Basically, it's a way to fine-tune the model with just a few examples of good medical answers. It's like giving the model a crash course in how to give safe and helpful medical advice. The model that came out of this tuning was called MedPalm. MedPalm, huh? And did that improve things? It did. MedPalm's answers were a lot better than FlanPalm's. They were more in line with what doctors would say and less likely to be harmful.

It's a really cool example of how we can make these models safer and more useful for medical applications. That's reassuring to hear, but I imagine there's still a lot of work to be done before we can trust these models in a real clinical setting, right? Oh yeah, for sure. This paper is just a first step.

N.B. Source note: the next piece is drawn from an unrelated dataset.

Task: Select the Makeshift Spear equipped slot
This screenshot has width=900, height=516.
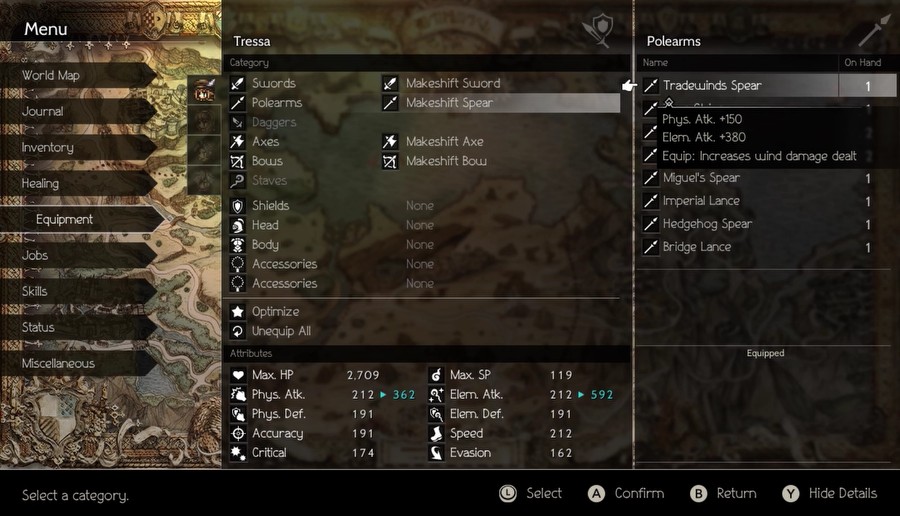Action: [501, 103]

We need to develop better ways to evaluate these models, especially when it comes to things like bias and fairness. And we need to keep fine tuning them to make sure they're giving accurate and helpful information to everyone. Definitely.

Sounds like there's a lot of exciting potential here, but also a lot of responsibility to get it right. No doubt about it. This paper really highlights both the promise and the challenges of using LLMs in medicine. It's a super cool field, and I'm stoked to see where it goes from here. Thank you for discussing this.